» **RECORD EXTRACTS**
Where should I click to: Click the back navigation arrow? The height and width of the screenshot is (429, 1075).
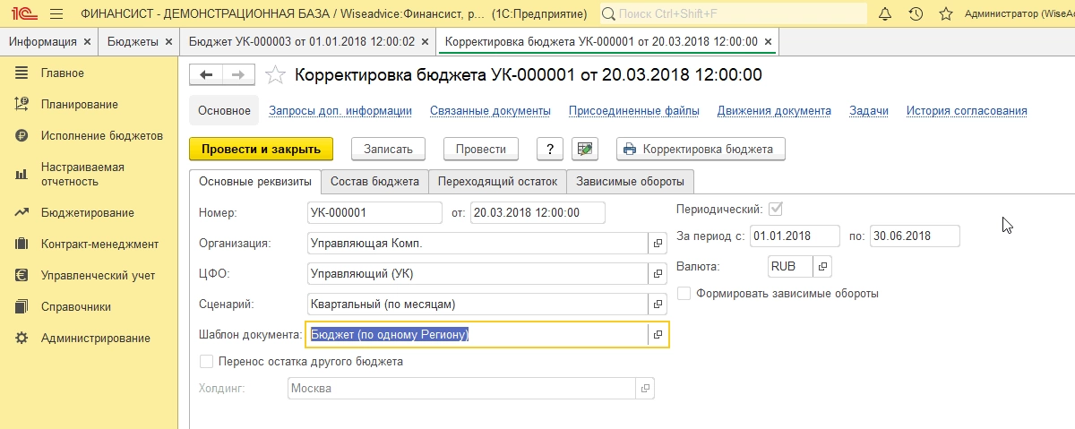coord(207,75)
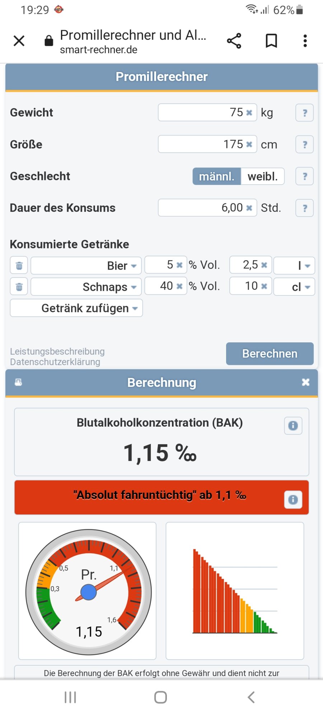This screenshot has height=717, width=323.
Task: Tap the Dauer des Konsums input field
Action: [x=201, y=208]
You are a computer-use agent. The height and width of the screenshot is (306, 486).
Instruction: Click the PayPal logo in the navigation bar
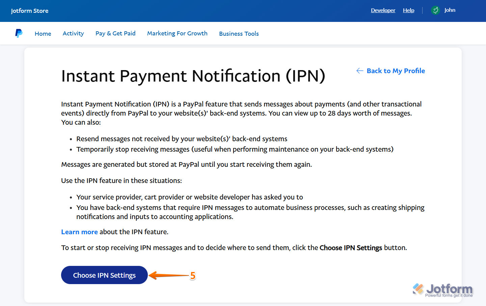point(19,33)
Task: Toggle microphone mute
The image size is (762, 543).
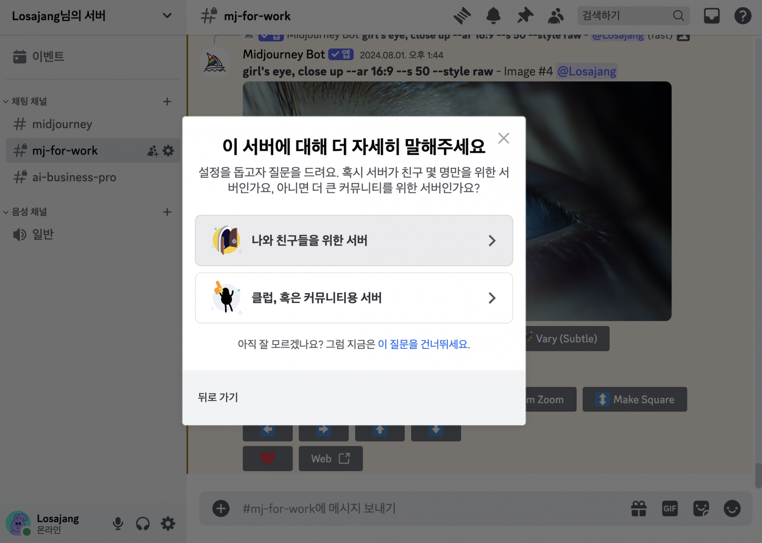Action: click(118, 524)
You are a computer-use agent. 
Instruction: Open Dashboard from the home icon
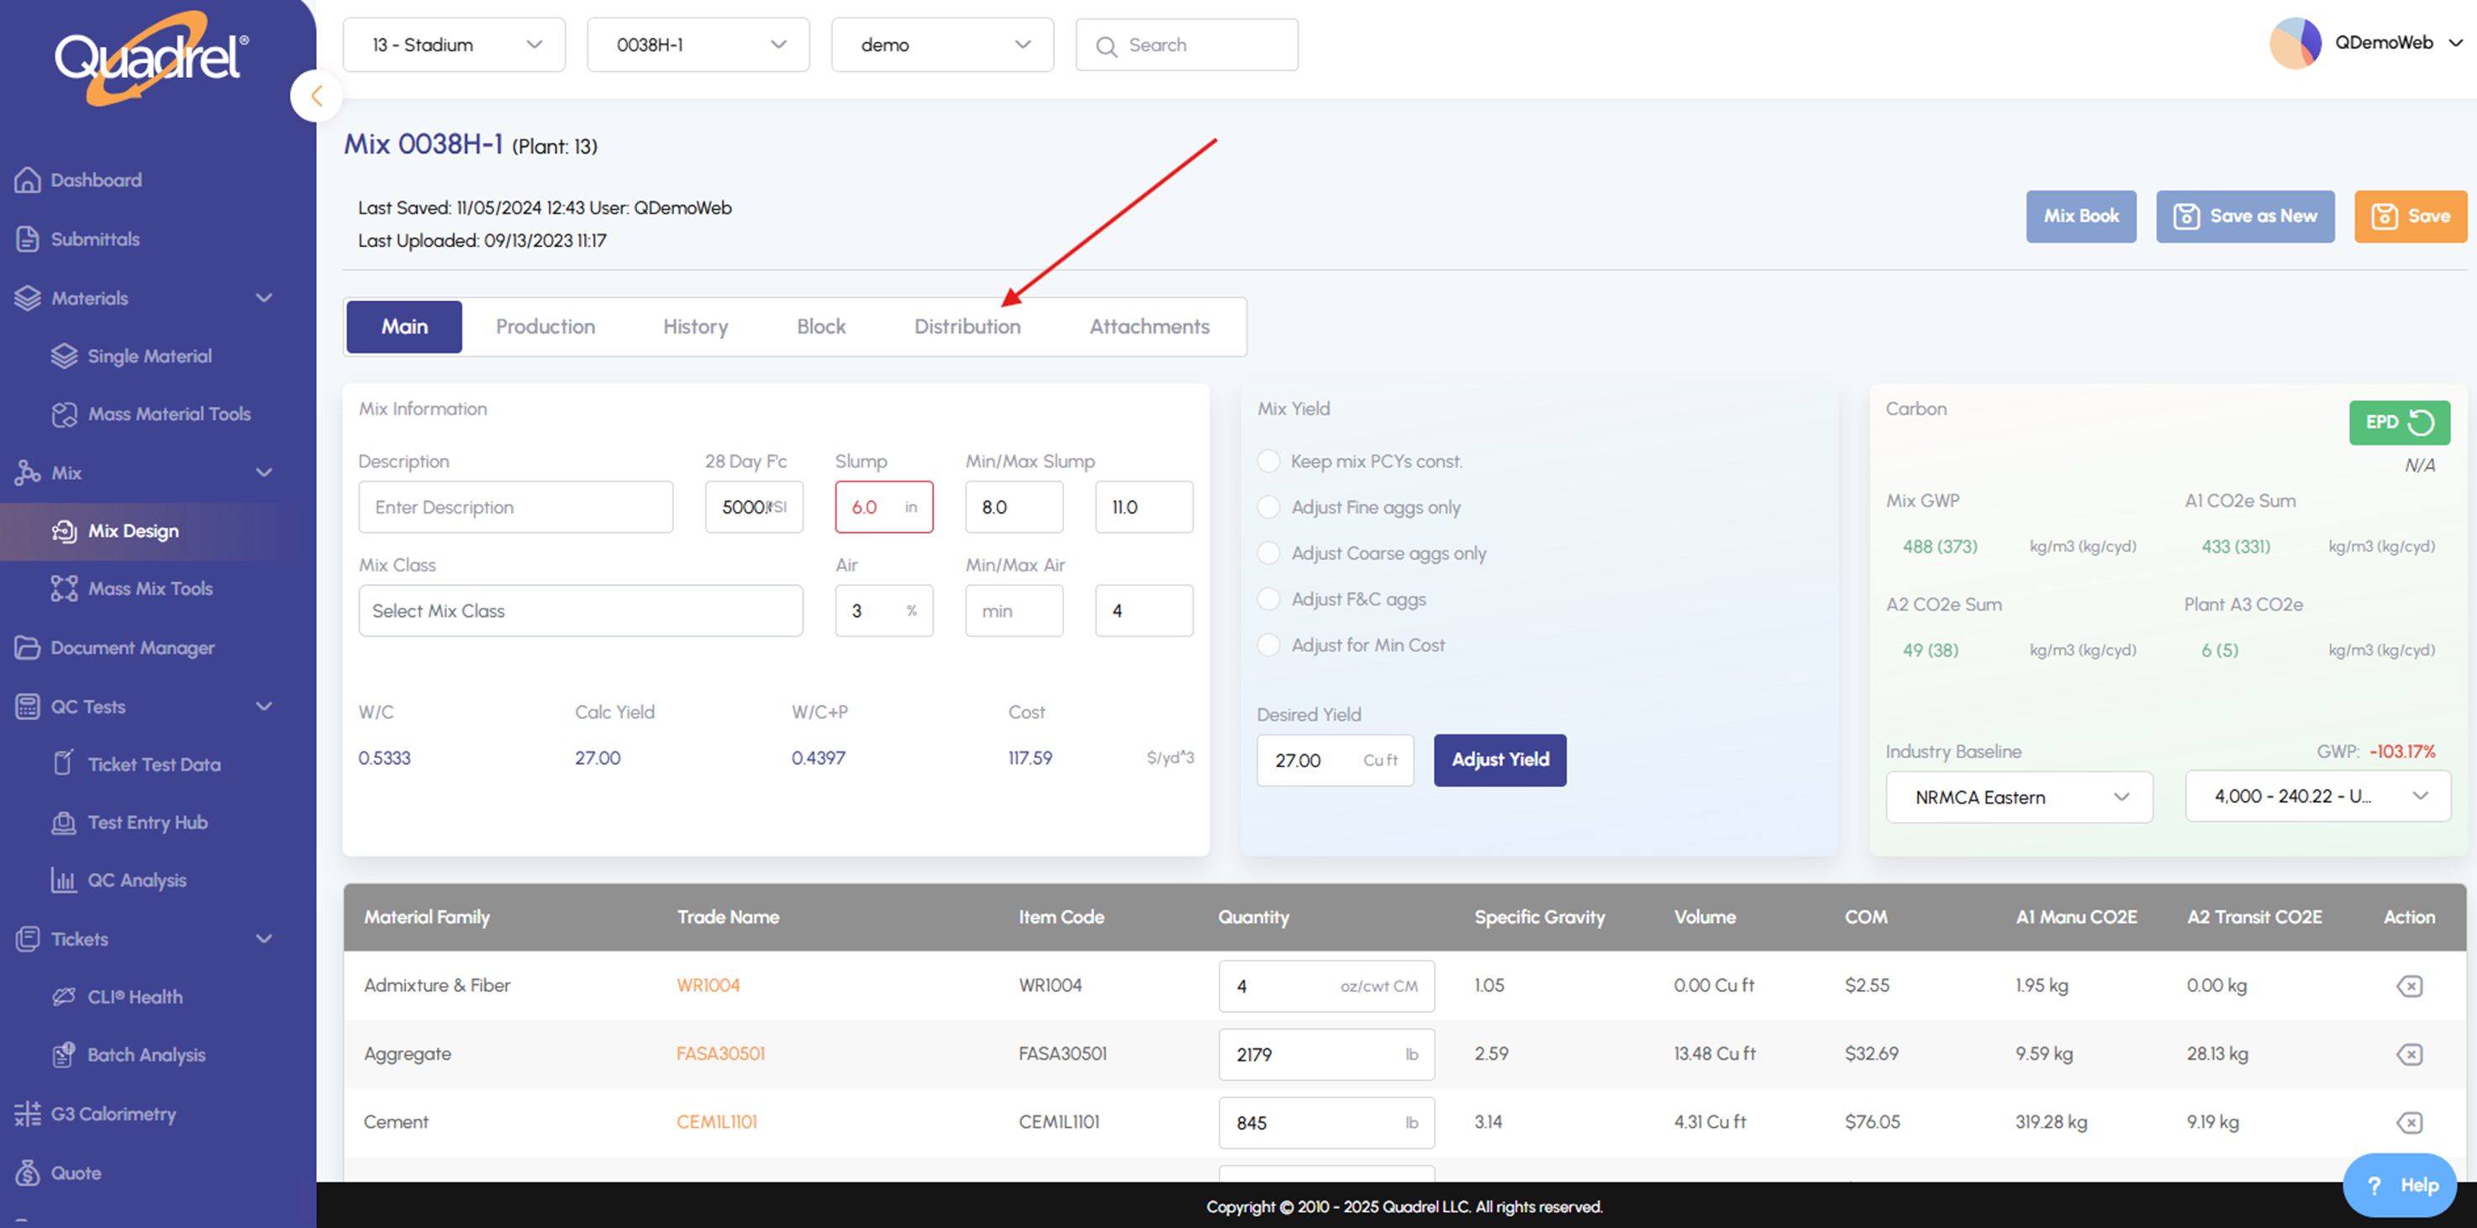28,180
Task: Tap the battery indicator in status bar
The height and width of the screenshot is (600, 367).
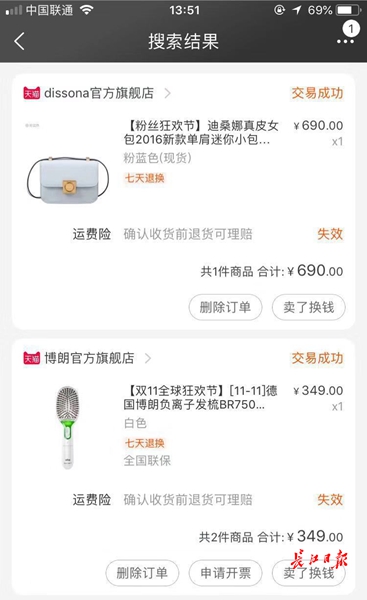Action: [348, 10]
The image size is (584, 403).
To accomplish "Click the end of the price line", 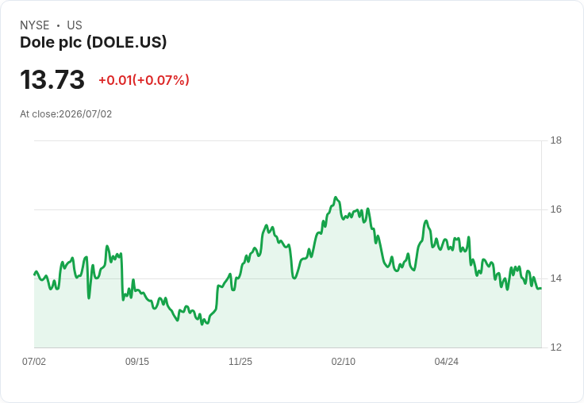I will (x=541, y=288).
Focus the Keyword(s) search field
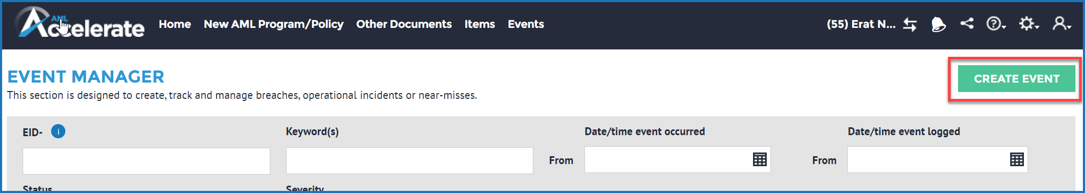The height and width of the screenshot is (193, 1085). click(x=409, y=160)
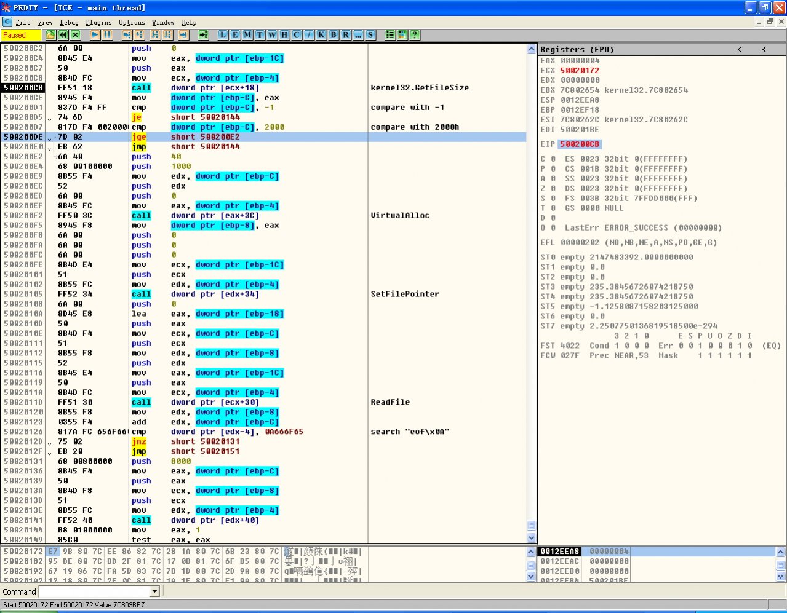Click the Run program play icon

click(x=95, y=35)
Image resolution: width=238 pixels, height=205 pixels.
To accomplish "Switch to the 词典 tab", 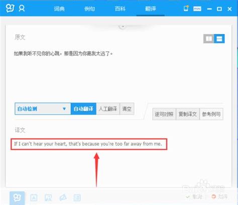I will pos(59,9).
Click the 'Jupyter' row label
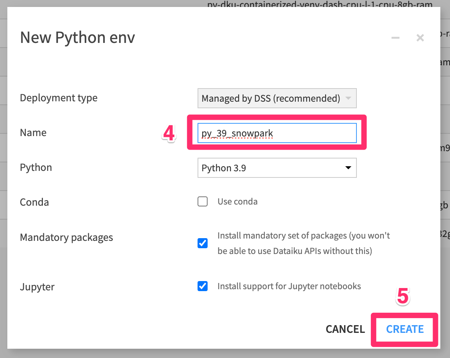 point(37,287)

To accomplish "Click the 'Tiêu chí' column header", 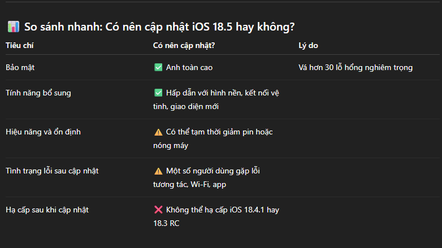I will 20,45.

» **STATED GOAL**
Which of the lines above contain the string "size" with the same capitalization? Return each of those lines in full.

» **SOLVED EXERCISE**
The image size is (762, 543).
The image size is (584, 403).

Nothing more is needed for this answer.